For a software engineer with no experience in machine learning / AI, what does it mean to build your own language model? Does it require coding? Hundreds of hours of audio data from your own voice? A significant amount of computing power?
The tools available means you only need to provide a list of normal sentences, and they should include the words you'd like it to know about.
For my case I just wanted to train it on like 30 different sentences, that took less than a second. But for a general assistant ala Google Home you'll want a large number of sentences and I hear it can take a while (hour or few?).
Due to using probabilities it will match words in other sentences than what you give it, but from my understanding it will be partial to the ones you feed it if DeepSpeech mis-classifies a character or two.
> Hundreds of hours of audio data from your own voice?
I should clarify this.
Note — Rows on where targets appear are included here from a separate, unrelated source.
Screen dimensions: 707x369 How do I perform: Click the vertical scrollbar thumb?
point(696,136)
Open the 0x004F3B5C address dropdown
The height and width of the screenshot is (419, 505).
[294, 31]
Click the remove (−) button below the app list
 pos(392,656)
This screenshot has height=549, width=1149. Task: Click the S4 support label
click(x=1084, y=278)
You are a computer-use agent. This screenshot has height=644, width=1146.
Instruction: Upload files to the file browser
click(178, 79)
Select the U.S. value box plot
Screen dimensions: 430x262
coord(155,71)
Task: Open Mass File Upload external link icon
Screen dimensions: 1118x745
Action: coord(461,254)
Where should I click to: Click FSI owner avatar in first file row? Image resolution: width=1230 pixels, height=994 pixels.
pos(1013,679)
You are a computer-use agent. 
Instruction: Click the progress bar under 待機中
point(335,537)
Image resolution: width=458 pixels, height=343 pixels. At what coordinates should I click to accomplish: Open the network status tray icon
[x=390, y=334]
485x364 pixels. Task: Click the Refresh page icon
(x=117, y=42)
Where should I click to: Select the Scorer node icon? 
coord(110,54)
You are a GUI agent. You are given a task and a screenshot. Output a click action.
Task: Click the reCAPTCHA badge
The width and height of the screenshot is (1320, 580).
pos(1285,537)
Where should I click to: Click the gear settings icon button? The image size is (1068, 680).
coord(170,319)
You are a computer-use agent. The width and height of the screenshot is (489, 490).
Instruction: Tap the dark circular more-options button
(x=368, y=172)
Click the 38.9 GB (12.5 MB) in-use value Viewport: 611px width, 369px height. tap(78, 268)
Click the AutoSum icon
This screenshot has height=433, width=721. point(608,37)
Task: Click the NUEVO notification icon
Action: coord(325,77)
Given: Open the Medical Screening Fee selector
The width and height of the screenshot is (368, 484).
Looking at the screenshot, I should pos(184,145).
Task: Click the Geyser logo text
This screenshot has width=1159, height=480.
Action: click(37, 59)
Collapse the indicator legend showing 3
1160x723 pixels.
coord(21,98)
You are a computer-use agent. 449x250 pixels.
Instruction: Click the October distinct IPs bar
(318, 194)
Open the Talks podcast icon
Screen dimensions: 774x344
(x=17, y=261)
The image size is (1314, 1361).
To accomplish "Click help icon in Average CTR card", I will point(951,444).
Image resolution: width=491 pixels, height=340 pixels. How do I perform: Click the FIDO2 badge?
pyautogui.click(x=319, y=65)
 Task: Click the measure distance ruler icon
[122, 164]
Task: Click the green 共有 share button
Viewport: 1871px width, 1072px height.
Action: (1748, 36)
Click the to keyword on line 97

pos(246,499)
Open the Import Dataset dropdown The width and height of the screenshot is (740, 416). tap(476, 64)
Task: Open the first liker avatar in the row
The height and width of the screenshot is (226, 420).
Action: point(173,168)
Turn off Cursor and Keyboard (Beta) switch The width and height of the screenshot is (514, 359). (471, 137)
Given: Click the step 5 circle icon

As I mentioned, training the neural net part requires tons of audio and the corresponding text (and people should totally contribute[1], the resulting data sets are released to the public). The neural net in DeepSpeech is then used on an audio stream and outputs a stream of characters.
Turning that stream of characters into sentences is what the language model is for.
Training the neural net is very data and compute intensive, but fortunately Mozilla provides pre-trained models.
Generating the language model is relatively cheap. And if your target language shares sounds with English, you may get away with using the English-trained neural net but with a non-English language model.